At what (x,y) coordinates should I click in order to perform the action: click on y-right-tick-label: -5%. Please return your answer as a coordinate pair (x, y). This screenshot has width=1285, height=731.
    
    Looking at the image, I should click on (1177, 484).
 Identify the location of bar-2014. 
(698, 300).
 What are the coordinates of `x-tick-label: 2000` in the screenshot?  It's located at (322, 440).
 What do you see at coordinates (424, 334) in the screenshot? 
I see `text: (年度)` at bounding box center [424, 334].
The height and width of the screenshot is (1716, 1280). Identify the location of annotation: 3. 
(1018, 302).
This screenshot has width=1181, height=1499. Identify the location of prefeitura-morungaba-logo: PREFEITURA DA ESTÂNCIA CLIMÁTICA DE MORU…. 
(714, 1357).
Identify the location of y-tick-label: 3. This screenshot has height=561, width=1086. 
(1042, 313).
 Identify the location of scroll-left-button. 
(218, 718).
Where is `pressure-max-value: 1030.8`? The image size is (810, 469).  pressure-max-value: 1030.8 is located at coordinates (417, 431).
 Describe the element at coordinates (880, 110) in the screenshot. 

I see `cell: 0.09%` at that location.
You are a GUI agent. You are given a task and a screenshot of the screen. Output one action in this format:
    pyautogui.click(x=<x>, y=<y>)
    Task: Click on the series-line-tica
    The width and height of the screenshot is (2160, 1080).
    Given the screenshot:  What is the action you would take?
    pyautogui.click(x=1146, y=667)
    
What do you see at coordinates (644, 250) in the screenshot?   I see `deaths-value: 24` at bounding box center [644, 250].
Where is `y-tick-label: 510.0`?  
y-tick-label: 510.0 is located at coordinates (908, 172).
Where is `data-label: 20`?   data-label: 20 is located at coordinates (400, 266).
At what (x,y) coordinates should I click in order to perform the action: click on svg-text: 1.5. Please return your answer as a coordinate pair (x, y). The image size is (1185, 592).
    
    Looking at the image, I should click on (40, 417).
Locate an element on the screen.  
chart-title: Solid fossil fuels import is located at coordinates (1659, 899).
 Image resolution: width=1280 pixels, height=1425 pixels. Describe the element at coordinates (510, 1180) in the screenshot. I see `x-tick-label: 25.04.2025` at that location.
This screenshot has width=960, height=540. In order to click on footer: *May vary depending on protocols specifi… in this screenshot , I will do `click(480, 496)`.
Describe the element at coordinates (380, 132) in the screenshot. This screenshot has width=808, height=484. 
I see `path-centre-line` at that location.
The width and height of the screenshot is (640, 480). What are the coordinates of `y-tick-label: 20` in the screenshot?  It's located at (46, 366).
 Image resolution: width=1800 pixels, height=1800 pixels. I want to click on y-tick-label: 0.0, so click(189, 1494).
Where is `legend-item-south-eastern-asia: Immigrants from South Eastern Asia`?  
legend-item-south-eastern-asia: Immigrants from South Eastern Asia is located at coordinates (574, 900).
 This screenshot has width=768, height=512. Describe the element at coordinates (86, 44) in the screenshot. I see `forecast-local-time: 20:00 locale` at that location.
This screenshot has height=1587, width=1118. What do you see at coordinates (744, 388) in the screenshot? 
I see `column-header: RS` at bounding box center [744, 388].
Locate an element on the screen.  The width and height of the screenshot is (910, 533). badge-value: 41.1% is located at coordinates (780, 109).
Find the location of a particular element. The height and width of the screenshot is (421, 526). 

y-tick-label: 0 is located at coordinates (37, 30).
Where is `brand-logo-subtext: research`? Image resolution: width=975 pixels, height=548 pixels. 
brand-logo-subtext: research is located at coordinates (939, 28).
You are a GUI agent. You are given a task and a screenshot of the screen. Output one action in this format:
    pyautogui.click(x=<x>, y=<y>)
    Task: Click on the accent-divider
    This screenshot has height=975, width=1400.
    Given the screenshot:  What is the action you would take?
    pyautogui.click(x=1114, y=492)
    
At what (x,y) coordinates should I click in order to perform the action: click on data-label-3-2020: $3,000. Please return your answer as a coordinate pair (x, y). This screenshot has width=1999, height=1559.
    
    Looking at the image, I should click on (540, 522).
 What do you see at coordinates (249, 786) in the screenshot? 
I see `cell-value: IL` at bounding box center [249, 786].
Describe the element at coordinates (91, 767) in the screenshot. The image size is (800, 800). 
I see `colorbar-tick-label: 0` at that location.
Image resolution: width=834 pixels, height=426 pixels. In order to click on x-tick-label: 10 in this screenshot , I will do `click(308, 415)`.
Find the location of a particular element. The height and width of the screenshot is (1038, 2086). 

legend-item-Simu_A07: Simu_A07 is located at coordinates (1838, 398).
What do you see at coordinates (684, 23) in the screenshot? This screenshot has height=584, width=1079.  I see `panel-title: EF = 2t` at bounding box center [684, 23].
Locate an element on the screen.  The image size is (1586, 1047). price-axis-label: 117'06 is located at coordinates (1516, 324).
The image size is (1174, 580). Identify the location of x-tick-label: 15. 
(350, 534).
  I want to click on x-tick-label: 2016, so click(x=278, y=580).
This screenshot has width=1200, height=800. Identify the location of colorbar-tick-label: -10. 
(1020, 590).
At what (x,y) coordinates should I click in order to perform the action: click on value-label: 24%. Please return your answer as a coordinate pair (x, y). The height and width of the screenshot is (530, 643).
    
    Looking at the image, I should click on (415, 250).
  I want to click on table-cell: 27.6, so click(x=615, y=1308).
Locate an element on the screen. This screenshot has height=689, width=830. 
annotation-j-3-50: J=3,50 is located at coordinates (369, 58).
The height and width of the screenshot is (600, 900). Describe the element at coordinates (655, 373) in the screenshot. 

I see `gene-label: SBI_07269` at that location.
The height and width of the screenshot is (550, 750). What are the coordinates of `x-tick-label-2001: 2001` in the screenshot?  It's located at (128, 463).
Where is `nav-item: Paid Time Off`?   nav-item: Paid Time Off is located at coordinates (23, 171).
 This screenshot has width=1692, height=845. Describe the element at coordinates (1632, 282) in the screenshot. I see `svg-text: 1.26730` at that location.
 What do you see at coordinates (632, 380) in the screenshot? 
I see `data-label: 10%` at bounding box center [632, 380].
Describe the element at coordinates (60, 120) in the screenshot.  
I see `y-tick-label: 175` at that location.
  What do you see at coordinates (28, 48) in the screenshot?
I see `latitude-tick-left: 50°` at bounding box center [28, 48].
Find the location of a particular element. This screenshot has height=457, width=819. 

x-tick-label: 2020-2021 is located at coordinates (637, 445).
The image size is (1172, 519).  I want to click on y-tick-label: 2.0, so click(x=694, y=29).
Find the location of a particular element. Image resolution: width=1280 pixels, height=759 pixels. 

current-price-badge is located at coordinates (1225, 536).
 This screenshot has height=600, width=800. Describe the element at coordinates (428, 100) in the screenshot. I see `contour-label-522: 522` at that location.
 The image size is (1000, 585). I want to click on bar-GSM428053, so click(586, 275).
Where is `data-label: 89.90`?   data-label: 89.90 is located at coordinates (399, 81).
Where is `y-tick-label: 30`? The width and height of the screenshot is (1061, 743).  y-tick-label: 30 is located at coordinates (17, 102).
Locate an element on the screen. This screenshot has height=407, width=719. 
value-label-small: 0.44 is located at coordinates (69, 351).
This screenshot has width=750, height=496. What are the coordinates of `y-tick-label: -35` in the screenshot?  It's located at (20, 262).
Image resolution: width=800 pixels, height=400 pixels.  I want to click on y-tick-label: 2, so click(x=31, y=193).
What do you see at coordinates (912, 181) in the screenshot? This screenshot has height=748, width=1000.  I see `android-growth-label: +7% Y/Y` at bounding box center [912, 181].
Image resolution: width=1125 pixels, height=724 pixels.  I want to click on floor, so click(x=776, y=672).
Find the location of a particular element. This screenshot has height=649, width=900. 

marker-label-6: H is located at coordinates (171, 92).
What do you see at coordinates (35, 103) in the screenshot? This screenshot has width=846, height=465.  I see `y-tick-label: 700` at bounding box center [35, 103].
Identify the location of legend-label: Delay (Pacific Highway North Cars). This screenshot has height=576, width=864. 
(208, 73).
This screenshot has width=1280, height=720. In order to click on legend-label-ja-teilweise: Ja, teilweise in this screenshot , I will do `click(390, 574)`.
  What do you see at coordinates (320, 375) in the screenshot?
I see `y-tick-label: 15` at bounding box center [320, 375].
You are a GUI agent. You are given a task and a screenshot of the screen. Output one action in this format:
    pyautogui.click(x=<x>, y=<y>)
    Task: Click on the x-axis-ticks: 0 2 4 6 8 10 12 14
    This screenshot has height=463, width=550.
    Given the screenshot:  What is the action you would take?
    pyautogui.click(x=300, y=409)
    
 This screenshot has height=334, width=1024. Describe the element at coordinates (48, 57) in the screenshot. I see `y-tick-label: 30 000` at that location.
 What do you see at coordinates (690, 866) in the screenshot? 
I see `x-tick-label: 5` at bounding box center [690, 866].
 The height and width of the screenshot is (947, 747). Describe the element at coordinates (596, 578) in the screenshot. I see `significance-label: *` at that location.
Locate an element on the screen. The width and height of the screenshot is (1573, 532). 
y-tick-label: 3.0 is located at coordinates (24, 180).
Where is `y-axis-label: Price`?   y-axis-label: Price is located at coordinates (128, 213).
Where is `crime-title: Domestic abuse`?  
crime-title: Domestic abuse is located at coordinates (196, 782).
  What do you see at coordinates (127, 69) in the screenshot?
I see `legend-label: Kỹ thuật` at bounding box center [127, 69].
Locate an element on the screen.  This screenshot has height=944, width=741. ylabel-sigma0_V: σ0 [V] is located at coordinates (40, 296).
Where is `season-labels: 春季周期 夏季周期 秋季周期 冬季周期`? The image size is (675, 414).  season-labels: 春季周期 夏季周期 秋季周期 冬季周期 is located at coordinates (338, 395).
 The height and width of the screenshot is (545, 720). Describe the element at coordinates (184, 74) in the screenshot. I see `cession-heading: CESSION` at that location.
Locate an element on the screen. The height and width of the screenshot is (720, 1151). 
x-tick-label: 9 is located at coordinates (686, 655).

### Problem to work on:
Repeat the lines of the records above, starting at the line that contains "The height and width of the screenshot is (1716, 1280)." and ending at the line that contains "(1018, 302).", both included.

### Written response:
The height and width of the screenshot is (1716, 1280). Identify the location of annotation: 3. 
(1018, 302).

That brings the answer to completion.